Когда я сжатием информации занимался, мой друг, большой руководитель, говорит: сожми наши законы. Я сжал их. И они исчезли. Он говорит: "Что это значит?" Я отвечаю: "Означает, что ни одного закона нет". Он спрашивает: "Ты можешь это громко сказать?" Конечно. Сказал.
Такой шум поднялся! Как это так?!
Потом я увлёкся государством и правом. Думаю: сколько законов должно быть? Если Госдума издаёт тысячу законов в течение года, это плохо. Это же долгая процедура - обработать социальные фазы общества. Надо в каждой социальной фазе найти ядро.

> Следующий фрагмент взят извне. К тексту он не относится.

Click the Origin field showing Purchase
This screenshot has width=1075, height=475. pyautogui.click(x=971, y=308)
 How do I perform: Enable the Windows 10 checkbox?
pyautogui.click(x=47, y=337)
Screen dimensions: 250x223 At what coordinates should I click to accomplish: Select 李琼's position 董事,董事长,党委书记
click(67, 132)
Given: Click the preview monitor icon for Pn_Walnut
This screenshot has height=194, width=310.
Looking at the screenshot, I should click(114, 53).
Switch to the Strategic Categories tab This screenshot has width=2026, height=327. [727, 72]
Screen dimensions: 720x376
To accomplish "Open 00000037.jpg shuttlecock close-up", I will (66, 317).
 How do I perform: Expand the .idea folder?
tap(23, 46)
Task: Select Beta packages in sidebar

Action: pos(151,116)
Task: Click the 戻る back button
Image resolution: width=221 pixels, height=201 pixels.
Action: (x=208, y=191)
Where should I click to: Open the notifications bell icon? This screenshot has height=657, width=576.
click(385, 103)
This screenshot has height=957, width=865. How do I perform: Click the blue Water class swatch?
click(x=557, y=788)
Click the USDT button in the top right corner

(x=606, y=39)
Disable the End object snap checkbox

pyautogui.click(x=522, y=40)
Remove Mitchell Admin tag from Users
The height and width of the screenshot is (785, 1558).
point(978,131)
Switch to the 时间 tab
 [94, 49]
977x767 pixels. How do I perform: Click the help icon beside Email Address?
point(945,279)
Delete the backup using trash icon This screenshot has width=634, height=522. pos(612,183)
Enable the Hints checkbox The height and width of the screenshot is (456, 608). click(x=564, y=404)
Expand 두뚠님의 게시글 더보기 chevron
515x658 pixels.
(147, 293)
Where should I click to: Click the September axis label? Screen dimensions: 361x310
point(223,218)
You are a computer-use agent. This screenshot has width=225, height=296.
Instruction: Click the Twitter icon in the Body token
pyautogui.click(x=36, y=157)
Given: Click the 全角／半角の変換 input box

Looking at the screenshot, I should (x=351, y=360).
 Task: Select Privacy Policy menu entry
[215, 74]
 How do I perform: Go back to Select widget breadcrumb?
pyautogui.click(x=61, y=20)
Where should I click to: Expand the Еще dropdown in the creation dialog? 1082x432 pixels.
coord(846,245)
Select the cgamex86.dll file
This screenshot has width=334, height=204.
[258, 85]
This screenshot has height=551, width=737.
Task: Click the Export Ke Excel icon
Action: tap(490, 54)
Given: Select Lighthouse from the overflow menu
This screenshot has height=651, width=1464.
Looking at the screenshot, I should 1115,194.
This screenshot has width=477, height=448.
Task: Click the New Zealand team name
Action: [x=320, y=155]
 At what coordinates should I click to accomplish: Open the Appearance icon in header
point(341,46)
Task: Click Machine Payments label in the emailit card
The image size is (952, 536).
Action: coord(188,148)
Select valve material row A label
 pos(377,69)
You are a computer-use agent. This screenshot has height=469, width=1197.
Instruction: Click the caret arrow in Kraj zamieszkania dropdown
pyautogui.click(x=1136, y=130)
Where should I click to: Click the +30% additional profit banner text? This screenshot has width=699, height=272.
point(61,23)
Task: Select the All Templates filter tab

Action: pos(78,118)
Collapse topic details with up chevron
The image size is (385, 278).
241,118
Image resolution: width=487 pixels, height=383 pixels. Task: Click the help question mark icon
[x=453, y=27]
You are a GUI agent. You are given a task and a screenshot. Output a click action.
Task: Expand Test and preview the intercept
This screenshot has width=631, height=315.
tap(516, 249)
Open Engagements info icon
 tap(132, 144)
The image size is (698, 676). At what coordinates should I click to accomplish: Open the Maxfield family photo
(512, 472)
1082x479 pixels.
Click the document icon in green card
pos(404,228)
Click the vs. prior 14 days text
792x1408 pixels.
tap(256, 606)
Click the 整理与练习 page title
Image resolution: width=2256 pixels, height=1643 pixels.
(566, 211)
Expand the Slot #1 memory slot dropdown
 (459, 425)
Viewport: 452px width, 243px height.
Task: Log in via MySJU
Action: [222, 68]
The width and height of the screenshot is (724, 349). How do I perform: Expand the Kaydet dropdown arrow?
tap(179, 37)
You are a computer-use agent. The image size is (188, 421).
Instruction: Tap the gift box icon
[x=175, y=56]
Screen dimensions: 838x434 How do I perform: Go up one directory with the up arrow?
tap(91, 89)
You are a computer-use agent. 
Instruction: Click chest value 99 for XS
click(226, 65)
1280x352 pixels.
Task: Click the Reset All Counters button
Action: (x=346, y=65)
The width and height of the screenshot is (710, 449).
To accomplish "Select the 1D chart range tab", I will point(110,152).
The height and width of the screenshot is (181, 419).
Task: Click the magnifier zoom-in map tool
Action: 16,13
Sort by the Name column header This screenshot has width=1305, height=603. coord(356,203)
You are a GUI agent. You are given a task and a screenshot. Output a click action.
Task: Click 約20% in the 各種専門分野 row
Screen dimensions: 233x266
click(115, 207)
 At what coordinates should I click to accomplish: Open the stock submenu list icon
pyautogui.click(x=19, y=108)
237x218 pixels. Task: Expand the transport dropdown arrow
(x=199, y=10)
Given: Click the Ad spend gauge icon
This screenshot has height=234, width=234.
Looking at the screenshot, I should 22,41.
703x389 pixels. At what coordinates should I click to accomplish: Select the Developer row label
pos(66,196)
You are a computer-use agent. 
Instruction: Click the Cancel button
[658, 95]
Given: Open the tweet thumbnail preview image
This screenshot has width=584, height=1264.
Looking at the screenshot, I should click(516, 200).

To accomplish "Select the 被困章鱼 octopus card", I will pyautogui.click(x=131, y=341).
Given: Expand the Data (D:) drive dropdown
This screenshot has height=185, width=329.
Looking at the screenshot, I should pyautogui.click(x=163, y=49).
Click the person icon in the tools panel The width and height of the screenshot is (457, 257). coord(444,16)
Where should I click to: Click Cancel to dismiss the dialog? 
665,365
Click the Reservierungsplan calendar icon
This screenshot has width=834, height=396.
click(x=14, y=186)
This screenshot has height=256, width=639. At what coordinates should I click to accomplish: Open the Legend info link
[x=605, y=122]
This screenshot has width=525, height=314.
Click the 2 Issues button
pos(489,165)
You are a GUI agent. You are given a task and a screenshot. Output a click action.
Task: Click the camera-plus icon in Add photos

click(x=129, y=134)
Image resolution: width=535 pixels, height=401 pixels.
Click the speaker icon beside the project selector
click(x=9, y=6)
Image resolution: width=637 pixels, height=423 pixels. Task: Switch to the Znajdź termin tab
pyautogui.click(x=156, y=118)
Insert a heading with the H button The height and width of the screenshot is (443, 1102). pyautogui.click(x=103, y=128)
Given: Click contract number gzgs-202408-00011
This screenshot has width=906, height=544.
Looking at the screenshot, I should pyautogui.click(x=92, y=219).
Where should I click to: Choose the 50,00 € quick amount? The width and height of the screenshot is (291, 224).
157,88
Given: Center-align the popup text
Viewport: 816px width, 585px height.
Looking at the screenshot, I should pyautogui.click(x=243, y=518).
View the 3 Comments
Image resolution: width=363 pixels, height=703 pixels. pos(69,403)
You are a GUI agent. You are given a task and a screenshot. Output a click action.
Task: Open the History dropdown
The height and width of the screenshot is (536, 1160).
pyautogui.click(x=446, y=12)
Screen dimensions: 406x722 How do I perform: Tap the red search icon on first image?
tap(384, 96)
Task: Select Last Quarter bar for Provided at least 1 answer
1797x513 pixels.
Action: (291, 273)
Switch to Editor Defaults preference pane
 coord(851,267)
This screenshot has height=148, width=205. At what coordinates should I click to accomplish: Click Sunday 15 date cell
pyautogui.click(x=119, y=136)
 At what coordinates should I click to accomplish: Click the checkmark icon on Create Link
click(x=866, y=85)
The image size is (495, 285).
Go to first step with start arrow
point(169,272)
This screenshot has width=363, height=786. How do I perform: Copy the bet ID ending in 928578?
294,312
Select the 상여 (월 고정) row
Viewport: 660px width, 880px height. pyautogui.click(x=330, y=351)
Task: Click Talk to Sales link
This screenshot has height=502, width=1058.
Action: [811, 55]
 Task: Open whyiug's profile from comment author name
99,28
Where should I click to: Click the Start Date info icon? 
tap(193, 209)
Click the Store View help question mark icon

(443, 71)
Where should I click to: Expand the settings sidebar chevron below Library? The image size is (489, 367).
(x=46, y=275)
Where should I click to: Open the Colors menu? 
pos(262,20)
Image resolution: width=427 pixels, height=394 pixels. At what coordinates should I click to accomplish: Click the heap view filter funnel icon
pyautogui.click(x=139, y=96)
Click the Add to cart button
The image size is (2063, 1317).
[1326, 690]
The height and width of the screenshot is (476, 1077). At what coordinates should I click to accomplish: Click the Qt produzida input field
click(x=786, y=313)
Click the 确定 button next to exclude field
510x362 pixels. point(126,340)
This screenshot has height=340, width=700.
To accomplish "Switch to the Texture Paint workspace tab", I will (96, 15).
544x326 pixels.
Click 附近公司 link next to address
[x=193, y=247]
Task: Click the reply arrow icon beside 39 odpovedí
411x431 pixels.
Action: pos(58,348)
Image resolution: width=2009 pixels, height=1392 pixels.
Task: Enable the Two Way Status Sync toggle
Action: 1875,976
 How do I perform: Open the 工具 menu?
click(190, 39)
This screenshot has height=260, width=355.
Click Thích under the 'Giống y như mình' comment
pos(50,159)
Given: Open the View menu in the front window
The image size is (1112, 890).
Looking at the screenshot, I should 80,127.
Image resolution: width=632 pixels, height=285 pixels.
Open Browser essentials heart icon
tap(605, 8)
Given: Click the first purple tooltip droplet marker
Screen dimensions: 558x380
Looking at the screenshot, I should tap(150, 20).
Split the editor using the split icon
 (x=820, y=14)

Вот так меня и стало разводить в разные области. И я не очень сопротивлялся уходу вовне.
Первая любовь - оружие - она так и осталась. Но с выходом на искусственный интеллект и с надеждой, что искусственный интеллект поможет естественному стать теплее, пропорциональнее, добрее.
Вот политические деятели мне стали интересны после того как они напрочь отказались от естественного интеллекта, а искусственный от них очень далёк. У них есть специальный язык: это язык, на котором можно ничего не сказать.
Но в то же время чрезвычайно тонкий интеллект на очень большой государственной высоте недопустим. Он будет начисто лишён творческого начала! Начисто лишён!
Ведь требуется определённая порция неразумности. Гроссмейстеру, который боится сделать ход, и 4 часов мало. Тому, кто во главе, нужно принять решение. Зельдович говорил: до завтра решить задачу. Академия наук будет 25 лет решать. А мне надо до завтра. А чтобы до завтра решить, кроме ума, и дури - в хорошем смысле - немного нужно. Наверху у человека задача - прогнозировать и управлять. То и другое невозможно. Тем, что можно прогнозировать, не будешь управлять.
Затмение Луны можно прогнозировать, а поди поуправляй. А то, чем можно управлять, невозможно прогнозировать: вот как наша экономика, наше общество. И получается, выигрывает тот, у кого в хорошем смысле интуиция с дурью, кто принял решение: хлеб туда, воду туда Хотя были другие варианты. Но пока другие варианты реализуются, люди с голоду умрут.
А.П. Думаю, очень крупные политические деятели претендуют на управление историей в целом, то есть, одновременно, идёт прогнозирование и управление.
Ш.А. Никогда это не получится ни у кого.
А.П. У Сталина не получилось?
Ш.А. У Сталина получалось, но мера была чрезвычайная.
А.П. За формулами ведь нет количества тех или иных жертв. Значит, у него была способность, о которой мы говорим.
Ш.А. Безусловно, была. И не знаю, когда-либо будет ещё такая страна в мире, в которой столько романтизма. Когда поднимали флаг на лодке, у меня мурашки по коже. Почему? Любой чувствовал, что ты - микромодель страны. Ты и флаг! Тебе оказано огромное доверие, ты - частичка, которой доверяют. Тогда говорили: тебе доверяют, делай танк, торпеду. Сроки давали, в которые должен сделать. И в хорошем, и в плохом смысле был романтизм.
Да, плохое было. Но и хорошего навалом. Тепла людского. Когда я уехал в Ленинград, кто обязан был меня обучать, стипендию давать? Тогда, в шестидесятых годах, в столовых чай и хлеб были бесплатны. А если сейчас мальчик какой-нибудь с гор туда поедет, что с ним станет? Я на это не могу глаза закрыть и забыть.